Recent media reports suggest a possible divestment of majority stake in few PSBs that were left out of the PSBs consolidation exercise announced by Government of India (GoI) last year. The proposed divestment of majority stake by GoI will be credit negative for these PSBs. Most of these PSBs have weak credit profile and their credit ratings are primarily supported by a) their sovereign ownership and b) their stable deposit base, which in-turn is supported by their ownership. The existing ratings are also notched up from the standalone credit profile and going forward, the ratings on these PSBs would reflect their standalone credit profile depending on their new ownership of these banks. Furthermore, ICRA expects the deposit franchise for these banks will be monitorable as these deposits could be highly sensitive to their ownership. The ratings agency notes that the proposed divestment of these PSBs will require amendment to the Banking Companies (Acquisition And Transfer Of Undertakings) Act, 1970/1980, which provides that the GoI shall, at all times, hold not less than 51% of the paid-up capital of a PSB.

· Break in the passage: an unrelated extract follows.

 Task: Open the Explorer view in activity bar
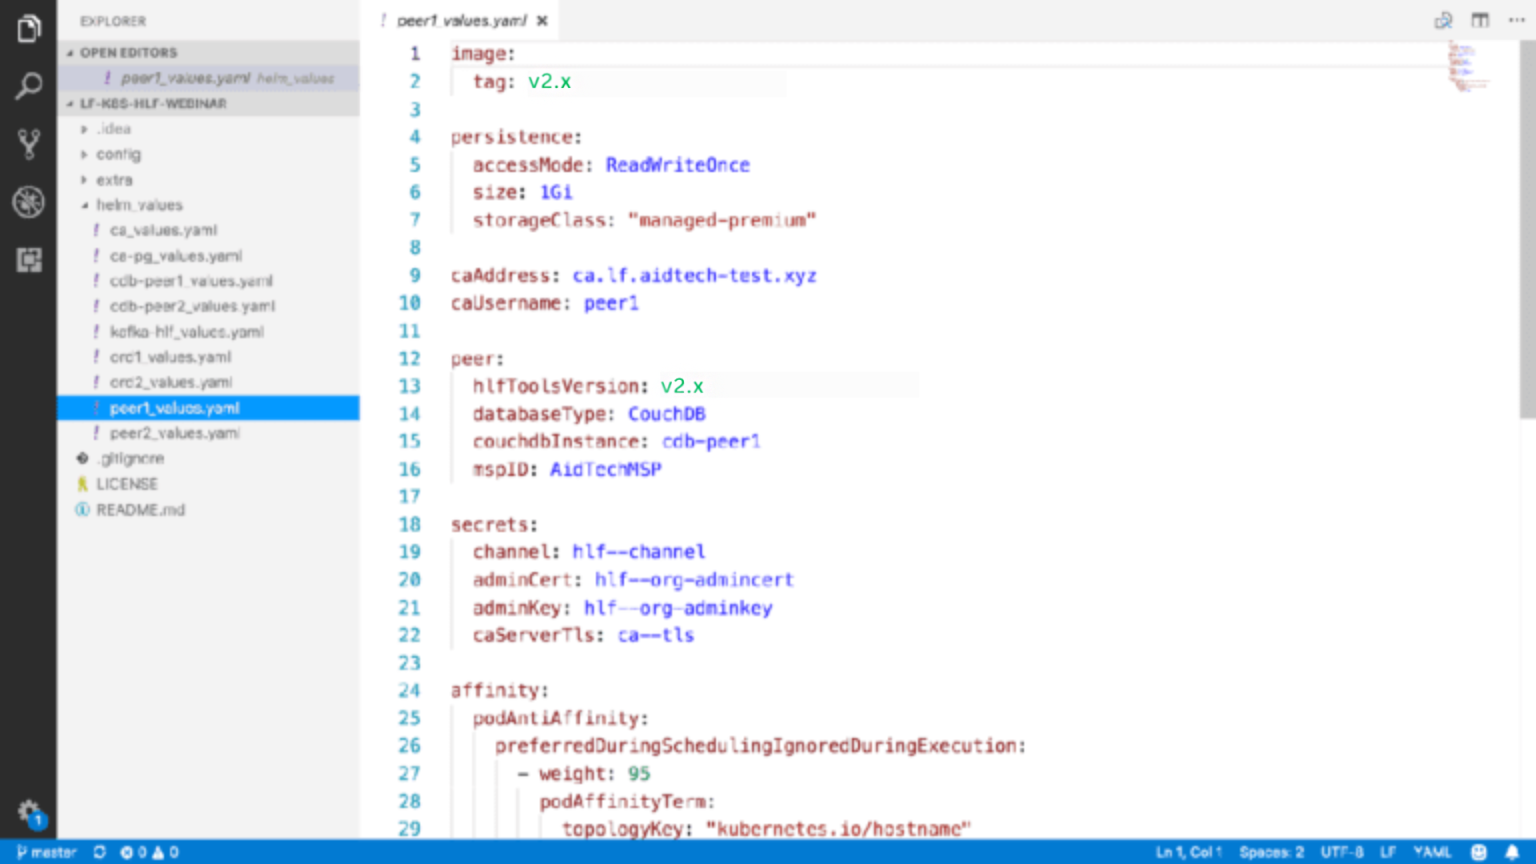(x=29, y=29)
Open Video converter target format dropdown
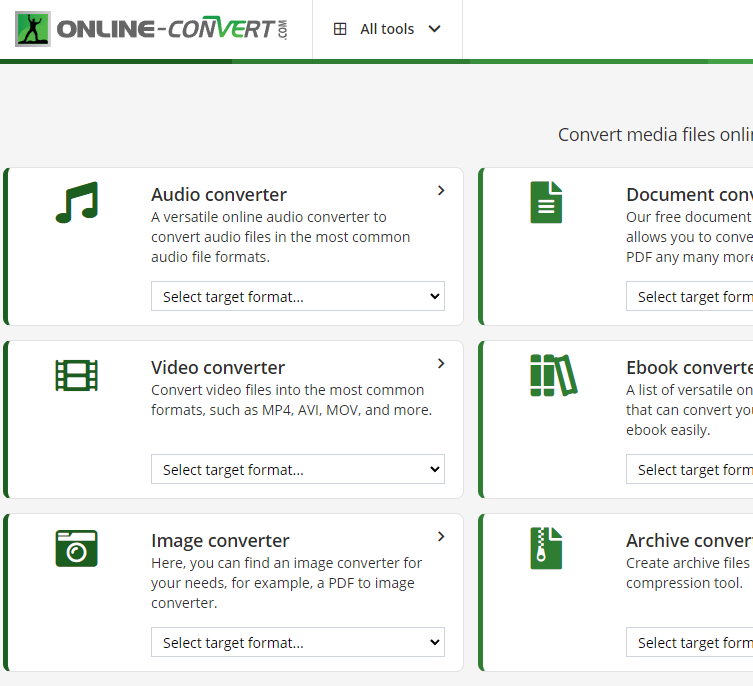The image size is (753, 686). 298,469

Commenting on these developments, Mr. Karthik Srinivasan, Group Head – Financial Sector Ratings, ICRA says, “The financial profile of these PSBs is very weak and the standalone profiles of these banks could be low within investment grades rating given their weak asset quality, profitability, capital and solvency profile. The liability profile for these banks will become a key monitorable in immediate term.”
As per ICRA’s estimates, cumulatively these banks reported losses of Rs 1.08 trillion during FY2016-FY2020 and GoI had to infuse Rs 766 billion of capital during this period. The Gross NPAs and Net NPAs for these banks stood weak at 15.5% and 5.3% respectively as on March 31, 2020. Despite capital infusion, the capital position is weak with Tier 1 capital of ~9.0% and net NPAs are high at 67% of the core capital as on March 31, 2020, translating in weak solvency profile. Most of these banks were also included in the prompt corrective action (PCA) framework of Reserve Bank of India (RBI) because of their weak operational and financial profile, with three of these six banks still operating under the PCA framework.
Notwithstanding, the weak financial profile, these banks have sizeable share of ~11.7% in deposit and ~9.3% in advances of the Indian banking system. The net worth of these banks stood at Rs. 1.03 trillion, whereas the combined market capitalization of these banks stood at ~Rs 625 billion only, translating in a ~40% discount to the book value, reflecting the weak asset quality and earning outlook for these banks. GoI owns 83-96% stake in these six banks with market value of ~Rs 580 billion as on end July 2020. While the stake sale could result in the GoI to meet part of its divestment targets, it will also save the GoI from the potential future liabilities of capital infusion into these banks. While there is only one precedence of divestment of a PSB, i.e. IDBI Bank in FY2019, which too was divested by GoI to a public sector entity, i.e. Life insurance corporation of India (LIC). Even though IDBI became private bank in FY2019, GoI infused one-time capital into IDBI during FY2020. The banking sector and its stability will continue to remain important to GoI and the need is to identify strong candidates while identifying the new shareholders.
“While divesting the shareholding, the GoI and RBI will also possibly need to rework the promoter shareholding criterion for the banking sector, whereby currently the shareholding of the promoter group is capped at 15%, as the new shareholders will need to infuse significant capital into the banks, apart from possibly purchasing majority stake from GoI,” adds Mr. Srinivasan.